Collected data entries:
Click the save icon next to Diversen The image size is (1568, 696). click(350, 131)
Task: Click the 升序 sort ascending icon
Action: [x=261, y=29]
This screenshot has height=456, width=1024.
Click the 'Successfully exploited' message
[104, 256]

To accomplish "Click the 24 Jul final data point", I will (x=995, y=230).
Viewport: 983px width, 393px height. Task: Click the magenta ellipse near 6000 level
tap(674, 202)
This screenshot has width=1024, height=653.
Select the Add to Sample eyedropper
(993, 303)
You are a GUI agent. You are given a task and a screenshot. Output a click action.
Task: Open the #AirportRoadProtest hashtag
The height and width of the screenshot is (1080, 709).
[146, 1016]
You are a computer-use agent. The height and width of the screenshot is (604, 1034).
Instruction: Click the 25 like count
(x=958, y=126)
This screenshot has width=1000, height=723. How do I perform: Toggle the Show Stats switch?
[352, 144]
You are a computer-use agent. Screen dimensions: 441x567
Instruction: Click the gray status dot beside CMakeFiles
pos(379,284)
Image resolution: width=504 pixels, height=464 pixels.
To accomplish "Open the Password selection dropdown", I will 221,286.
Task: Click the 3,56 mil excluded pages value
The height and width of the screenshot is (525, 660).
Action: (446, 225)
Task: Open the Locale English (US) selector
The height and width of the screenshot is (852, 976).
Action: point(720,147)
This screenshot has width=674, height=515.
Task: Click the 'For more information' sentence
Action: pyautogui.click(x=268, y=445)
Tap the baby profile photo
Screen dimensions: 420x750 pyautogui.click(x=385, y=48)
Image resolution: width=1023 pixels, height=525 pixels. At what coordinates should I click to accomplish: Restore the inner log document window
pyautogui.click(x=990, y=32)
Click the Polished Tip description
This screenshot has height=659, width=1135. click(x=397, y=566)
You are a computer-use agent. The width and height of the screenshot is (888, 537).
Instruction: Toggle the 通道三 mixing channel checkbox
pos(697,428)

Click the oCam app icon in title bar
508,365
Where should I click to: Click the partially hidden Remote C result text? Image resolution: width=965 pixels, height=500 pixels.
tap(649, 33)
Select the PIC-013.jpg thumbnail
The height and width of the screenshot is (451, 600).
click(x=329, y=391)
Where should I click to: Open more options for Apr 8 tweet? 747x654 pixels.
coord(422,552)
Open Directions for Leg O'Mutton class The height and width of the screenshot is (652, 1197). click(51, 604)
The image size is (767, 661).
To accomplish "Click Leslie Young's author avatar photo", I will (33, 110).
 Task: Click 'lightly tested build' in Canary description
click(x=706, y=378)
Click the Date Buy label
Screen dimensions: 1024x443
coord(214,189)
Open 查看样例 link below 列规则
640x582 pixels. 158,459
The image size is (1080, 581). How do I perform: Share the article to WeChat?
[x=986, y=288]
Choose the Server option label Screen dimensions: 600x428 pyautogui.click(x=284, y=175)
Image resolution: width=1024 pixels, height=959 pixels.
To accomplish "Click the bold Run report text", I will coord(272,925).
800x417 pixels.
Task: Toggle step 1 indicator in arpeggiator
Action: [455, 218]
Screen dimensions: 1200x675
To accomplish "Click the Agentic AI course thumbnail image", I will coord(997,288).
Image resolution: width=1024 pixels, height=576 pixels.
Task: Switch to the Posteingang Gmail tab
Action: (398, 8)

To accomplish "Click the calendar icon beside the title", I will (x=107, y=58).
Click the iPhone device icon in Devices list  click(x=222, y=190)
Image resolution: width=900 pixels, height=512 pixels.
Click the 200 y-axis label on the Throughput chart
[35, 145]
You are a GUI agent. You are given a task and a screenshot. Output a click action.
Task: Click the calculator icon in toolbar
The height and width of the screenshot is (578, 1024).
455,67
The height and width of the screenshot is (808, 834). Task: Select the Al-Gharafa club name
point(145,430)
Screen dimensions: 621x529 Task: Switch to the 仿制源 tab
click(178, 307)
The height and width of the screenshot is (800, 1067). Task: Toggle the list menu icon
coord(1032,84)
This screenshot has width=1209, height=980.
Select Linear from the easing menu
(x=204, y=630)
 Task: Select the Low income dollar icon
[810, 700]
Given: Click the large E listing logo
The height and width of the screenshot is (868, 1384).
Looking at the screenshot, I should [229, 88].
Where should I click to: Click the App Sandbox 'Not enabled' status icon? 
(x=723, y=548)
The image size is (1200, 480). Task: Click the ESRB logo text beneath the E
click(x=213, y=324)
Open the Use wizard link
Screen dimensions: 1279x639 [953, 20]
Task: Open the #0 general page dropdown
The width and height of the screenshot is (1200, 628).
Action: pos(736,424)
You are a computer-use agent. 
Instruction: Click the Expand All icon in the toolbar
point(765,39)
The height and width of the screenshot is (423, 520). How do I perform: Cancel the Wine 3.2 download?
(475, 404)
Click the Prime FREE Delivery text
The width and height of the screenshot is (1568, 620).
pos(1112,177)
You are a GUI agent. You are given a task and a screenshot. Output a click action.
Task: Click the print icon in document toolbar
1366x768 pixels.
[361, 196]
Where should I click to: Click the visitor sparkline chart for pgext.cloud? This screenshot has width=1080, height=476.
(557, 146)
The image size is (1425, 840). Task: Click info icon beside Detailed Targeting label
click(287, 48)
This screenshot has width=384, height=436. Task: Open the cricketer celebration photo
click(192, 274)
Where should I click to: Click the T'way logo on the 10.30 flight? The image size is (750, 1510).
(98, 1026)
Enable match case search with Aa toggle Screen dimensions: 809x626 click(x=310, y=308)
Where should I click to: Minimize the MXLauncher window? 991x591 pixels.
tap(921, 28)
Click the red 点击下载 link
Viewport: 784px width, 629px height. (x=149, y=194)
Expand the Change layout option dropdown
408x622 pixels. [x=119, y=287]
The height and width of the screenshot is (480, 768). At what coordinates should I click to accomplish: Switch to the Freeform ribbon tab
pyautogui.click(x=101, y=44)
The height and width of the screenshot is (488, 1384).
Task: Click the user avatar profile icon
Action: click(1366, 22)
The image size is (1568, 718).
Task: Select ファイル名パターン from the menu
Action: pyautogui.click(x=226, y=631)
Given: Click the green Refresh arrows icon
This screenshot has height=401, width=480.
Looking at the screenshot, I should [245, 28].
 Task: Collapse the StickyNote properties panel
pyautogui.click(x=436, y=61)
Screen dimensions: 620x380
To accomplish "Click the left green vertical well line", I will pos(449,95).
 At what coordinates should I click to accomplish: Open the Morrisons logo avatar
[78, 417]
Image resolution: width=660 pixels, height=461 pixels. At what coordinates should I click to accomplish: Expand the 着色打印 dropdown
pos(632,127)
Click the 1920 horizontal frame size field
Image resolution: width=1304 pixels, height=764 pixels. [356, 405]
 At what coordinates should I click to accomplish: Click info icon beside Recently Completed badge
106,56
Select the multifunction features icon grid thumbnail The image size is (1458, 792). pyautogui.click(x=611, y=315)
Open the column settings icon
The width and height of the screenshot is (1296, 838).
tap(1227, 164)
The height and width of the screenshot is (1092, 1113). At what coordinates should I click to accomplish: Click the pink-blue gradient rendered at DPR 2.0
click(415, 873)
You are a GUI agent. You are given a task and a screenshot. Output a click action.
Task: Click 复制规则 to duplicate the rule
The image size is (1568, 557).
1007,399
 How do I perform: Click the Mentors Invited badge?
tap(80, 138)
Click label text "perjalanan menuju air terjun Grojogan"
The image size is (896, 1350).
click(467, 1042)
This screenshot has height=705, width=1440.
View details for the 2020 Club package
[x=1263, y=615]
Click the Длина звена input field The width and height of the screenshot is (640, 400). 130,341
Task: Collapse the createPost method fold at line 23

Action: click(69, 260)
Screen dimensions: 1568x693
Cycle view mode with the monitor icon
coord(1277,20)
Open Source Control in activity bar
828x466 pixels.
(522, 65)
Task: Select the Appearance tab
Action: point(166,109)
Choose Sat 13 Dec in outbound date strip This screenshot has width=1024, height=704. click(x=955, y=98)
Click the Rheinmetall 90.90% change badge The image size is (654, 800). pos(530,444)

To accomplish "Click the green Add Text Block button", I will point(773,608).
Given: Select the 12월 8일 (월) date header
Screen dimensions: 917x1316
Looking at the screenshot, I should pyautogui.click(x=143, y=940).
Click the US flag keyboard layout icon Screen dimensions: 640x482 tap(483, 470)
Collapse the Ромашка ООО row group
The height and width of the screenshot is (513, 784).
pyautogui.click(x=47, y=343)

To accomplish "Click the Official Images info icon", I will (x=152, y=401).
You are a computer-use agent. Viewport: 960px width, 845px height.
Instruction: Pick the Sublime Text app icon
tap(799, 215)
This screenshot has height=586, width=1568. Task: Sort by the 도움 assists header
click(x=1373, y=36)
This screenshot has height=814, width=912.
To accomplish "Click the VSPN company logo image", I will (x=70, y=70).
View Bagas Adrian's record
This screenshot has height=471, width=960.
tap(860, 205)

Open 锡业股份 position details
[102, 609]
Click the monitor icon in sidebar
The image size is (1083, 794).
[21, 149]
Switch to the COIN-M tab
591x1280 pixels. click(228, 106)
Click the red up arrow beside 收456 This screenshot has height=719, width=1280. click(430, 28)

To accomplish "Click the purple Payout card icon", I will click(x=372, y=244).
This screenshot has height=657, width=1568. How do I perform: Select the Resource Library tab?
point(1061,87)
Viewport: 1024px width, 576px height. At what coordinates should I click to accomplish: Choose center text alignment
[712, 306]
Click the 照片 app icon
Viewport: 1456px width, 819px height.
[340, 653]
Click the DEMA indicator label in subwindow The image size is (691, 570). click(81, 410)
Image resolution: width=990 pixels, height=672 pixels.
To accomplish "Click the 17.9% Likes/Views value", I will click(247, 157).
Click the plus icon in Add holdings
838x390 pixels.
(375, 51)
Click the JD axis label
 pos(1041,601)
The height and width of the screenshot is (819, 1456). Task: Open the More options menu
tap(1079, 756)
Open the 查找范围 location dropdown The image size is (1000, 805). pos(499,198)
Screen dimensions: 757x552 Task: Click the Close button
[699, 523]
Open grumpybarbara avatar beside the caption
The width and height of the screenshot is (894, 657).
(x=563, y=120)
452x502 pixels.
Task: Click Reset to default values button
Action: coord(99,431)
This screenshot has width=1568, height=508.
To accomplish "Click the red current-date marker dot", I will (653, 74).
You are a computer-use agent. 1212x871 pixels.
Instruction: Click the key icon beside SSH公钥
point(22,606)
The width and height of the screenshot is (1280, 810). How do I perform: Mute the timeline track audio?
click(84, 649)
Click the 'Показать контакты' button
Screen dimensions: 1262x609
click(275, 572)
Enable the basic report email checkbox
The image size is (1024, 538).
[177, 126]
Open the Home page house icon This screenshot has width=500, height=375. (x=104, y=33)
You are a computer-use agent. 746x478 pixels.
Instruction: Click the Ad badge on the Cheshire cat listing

Work task -> All lines of the data that hold "computer" need to be copied.

Solution for this task ->
You are a computer-use agent. The height and width of the screenshot is (604, 1034).
You are a computer-use agent. Screen dimensions: 441x567
You are a computer-use agent. The width and height of the screenshot is (888, 537).
You are a computer-use agent. 
You are a computer-use agent. Viewport: 960px width, 845px height.
You are a computer-use agent. 1212x871 pixels.
You are a computer-use agent. 746x478 pixels.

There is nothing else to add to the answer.